**Instructions for the task:** Transcribe, word for word, every line from the one containing "Image resolution: width=2048" through the final line of the records, and omit the pictures.

**Provided data:**
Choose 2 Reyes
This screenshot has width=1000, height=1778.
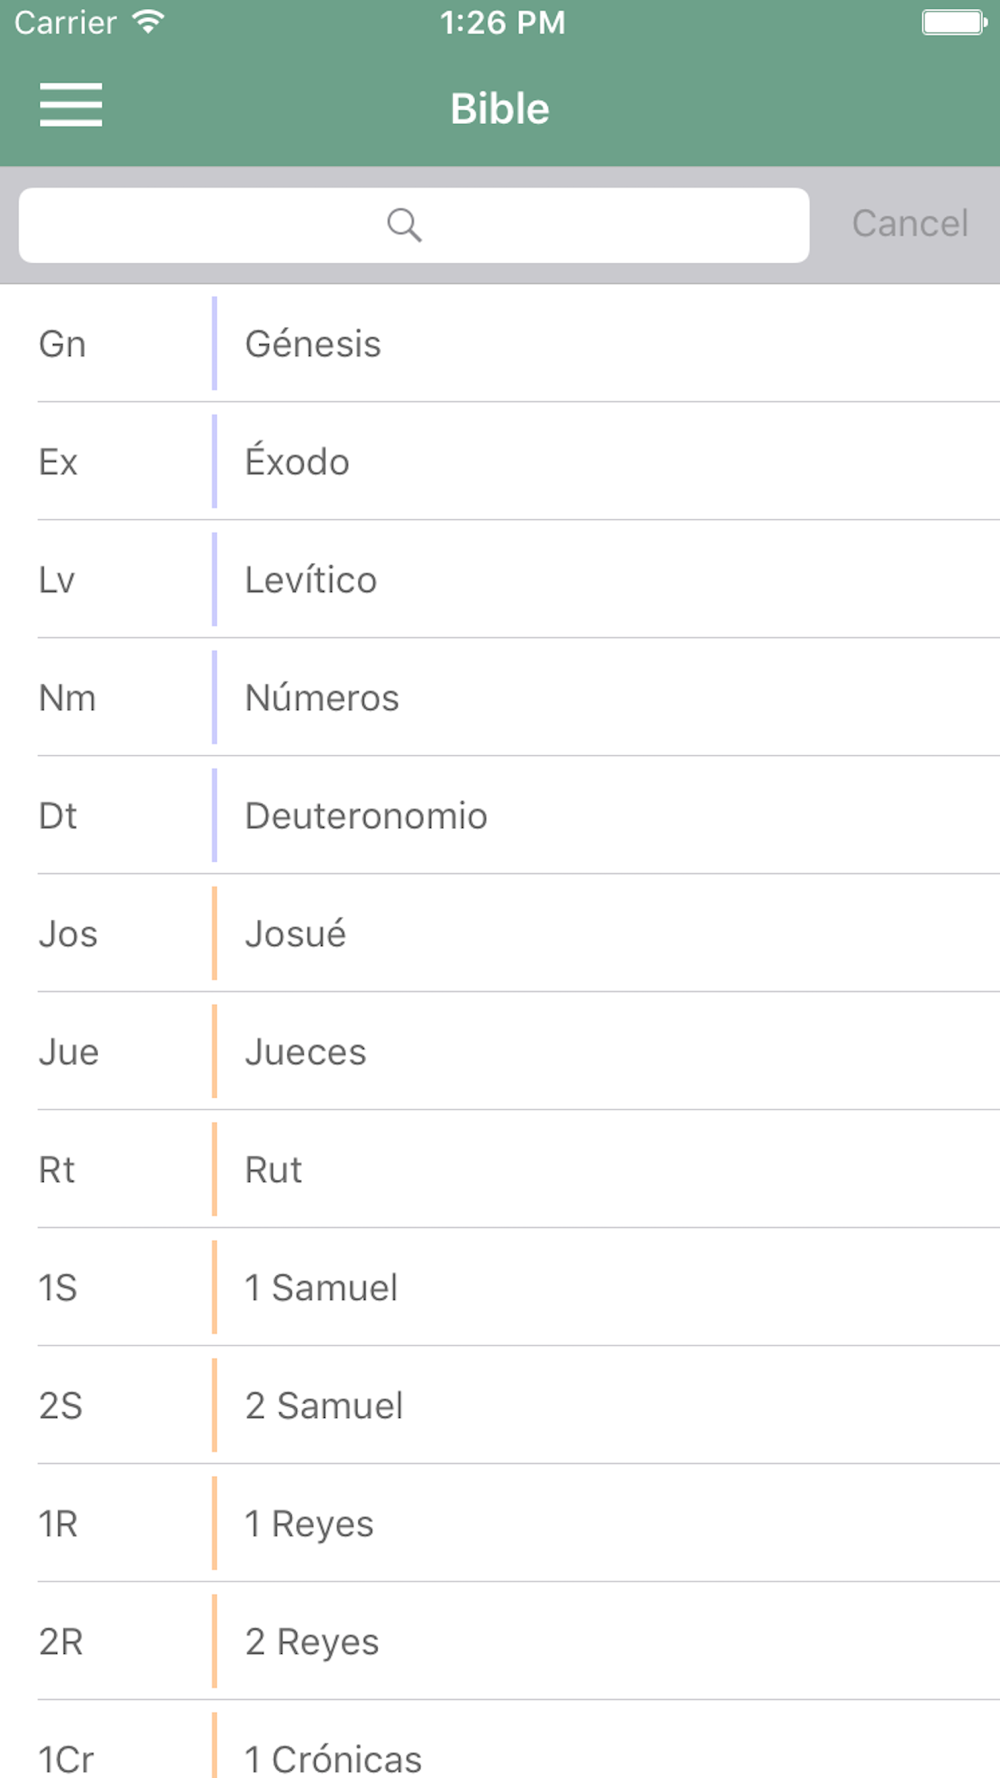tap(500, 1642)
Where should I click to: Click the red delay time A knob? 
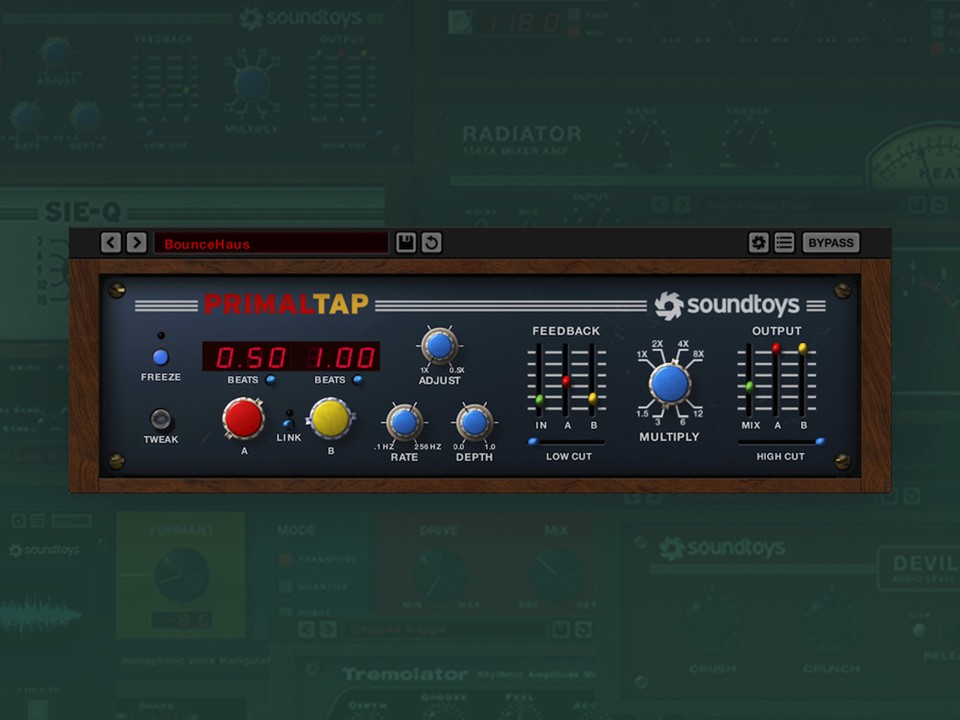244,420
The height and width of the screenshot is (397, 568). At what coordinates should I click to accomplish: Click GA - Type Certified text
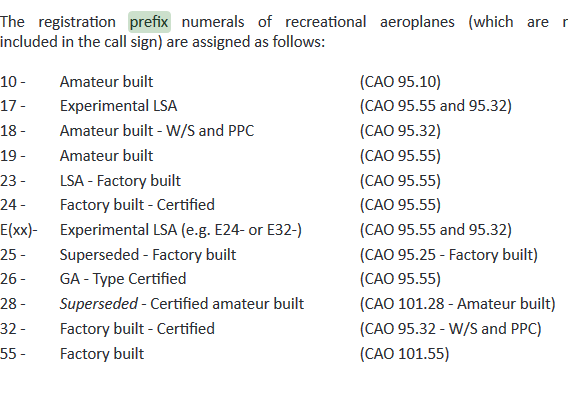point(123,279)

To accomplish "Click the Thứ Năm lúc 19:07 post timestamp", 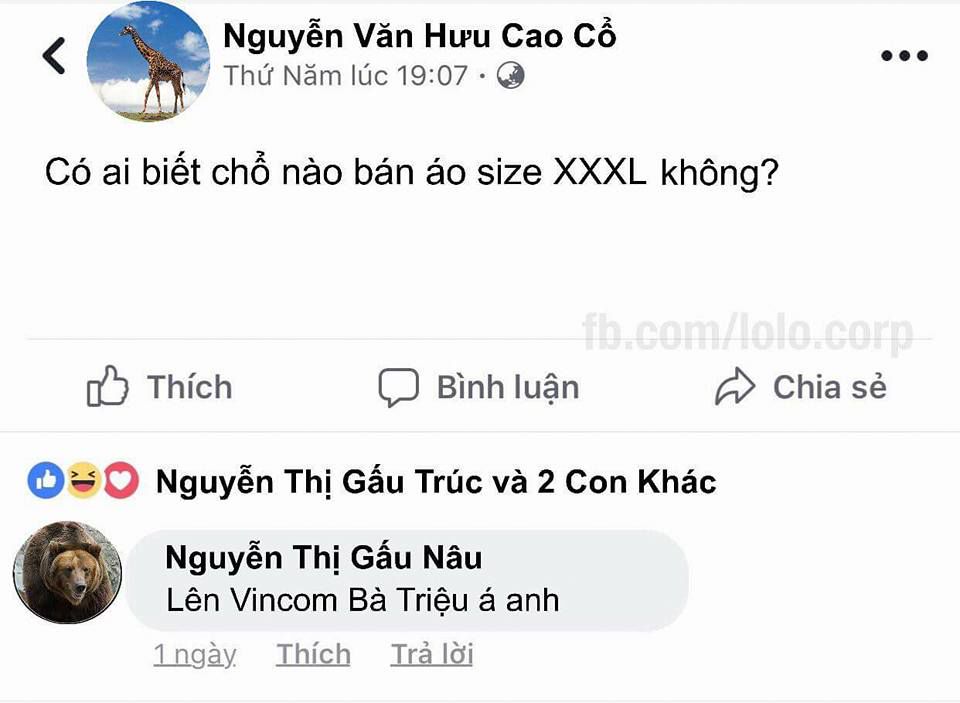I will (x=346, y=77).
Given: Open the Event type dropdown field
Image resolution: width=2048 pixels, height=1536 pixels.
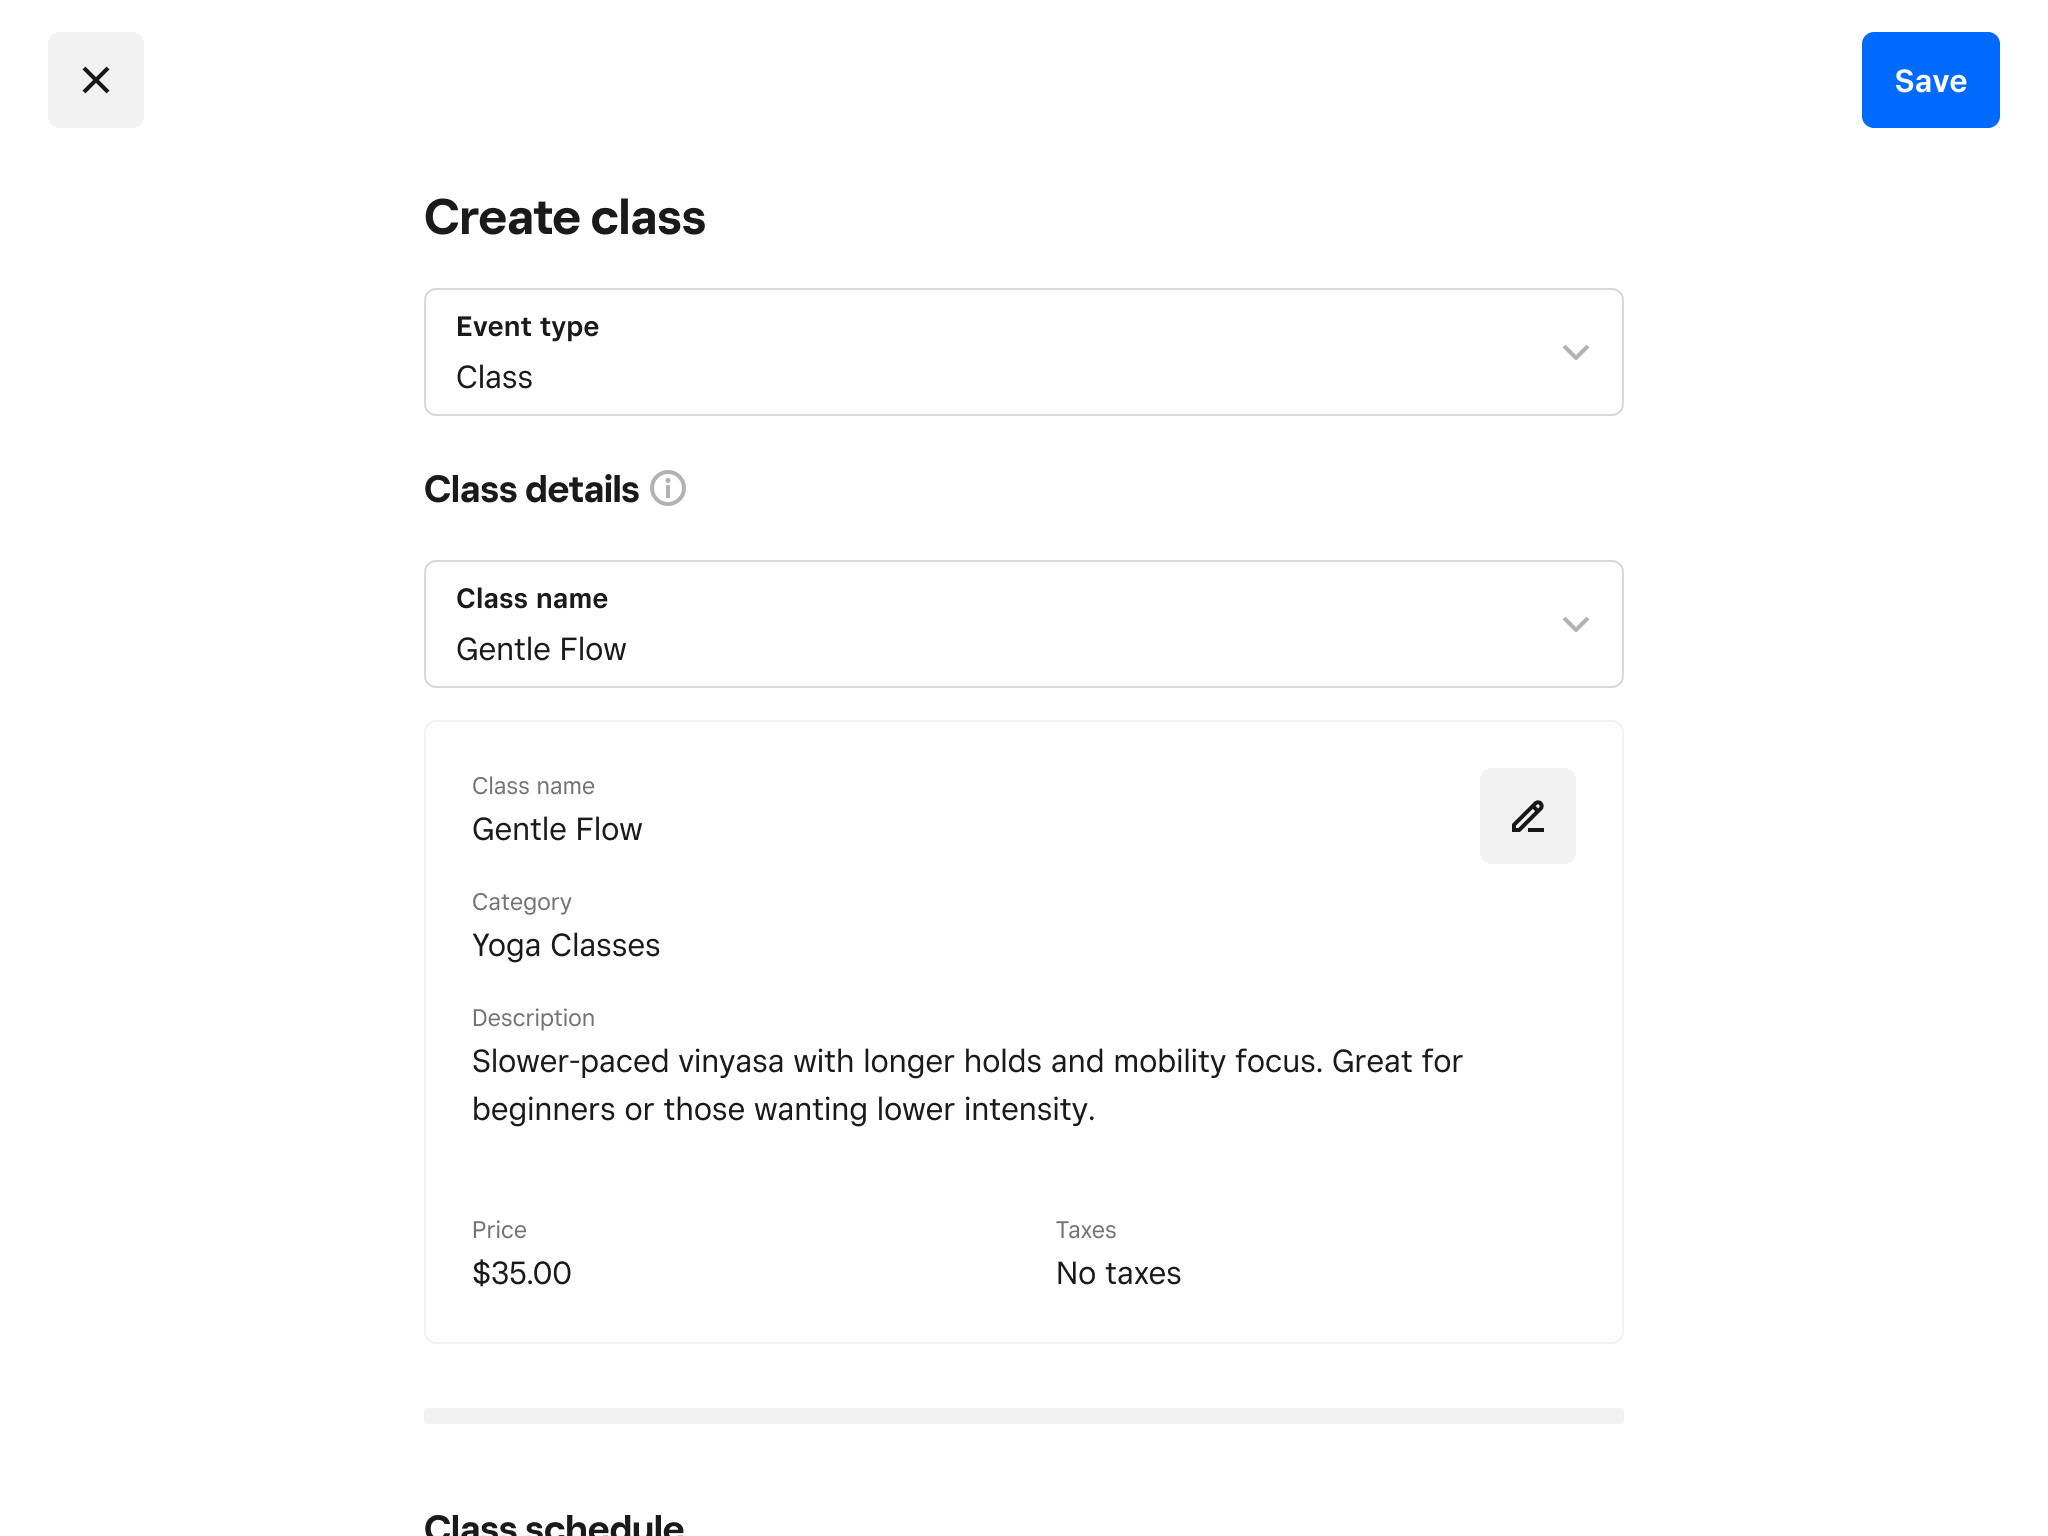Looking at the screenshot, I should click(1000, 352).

**Exercise result:**
Image resolution: width=2048 pixels, height=1536 pixels.
Looking at the screenshot, I should click(1000, 352).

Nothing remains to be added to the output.